**DATA FOR PROCESSING:**
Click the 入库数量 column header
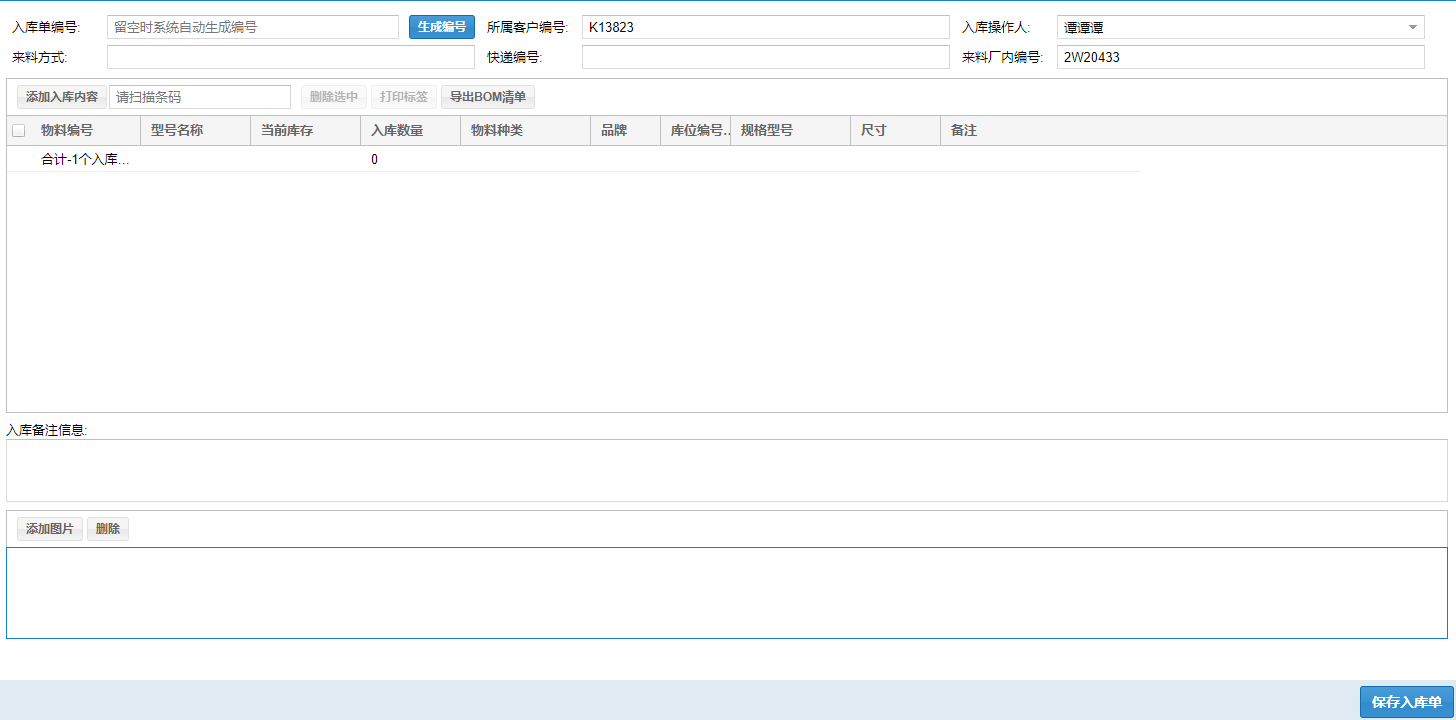The image size is (1456, 720). [397, 131]
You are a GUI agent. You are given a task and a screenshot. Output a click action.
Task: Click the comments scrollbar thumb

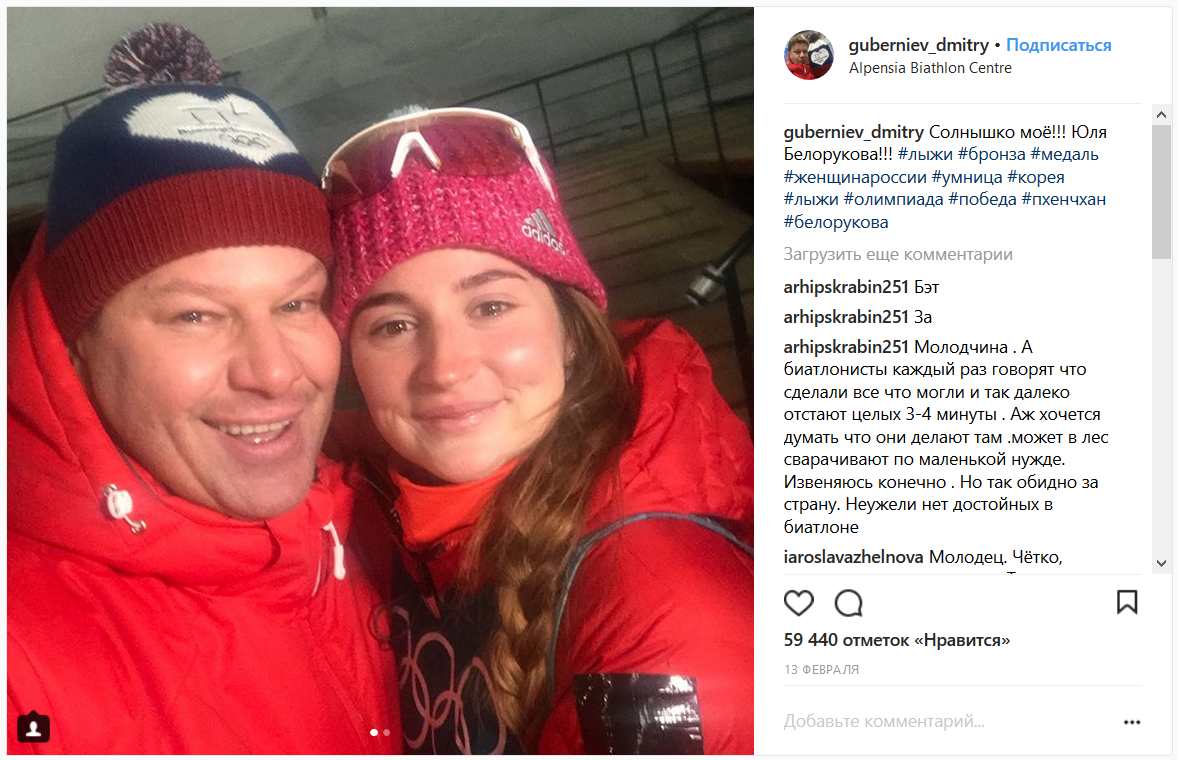[x=1161, y=192]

**YOUR GOAL:** Rewrite all the rows above, changing "column header" to "column heading" and leaving everything else as it is. Omit the pictures.

**TASK ANSWER:**
Click the 入库数量 column heading
The image size is (1456, 720). [397, 131]
You are a GUI agent. You are given a task and a screenshot. Output a click action.
Task: Click the comments scrollbar thumb

[x=1161, y=192]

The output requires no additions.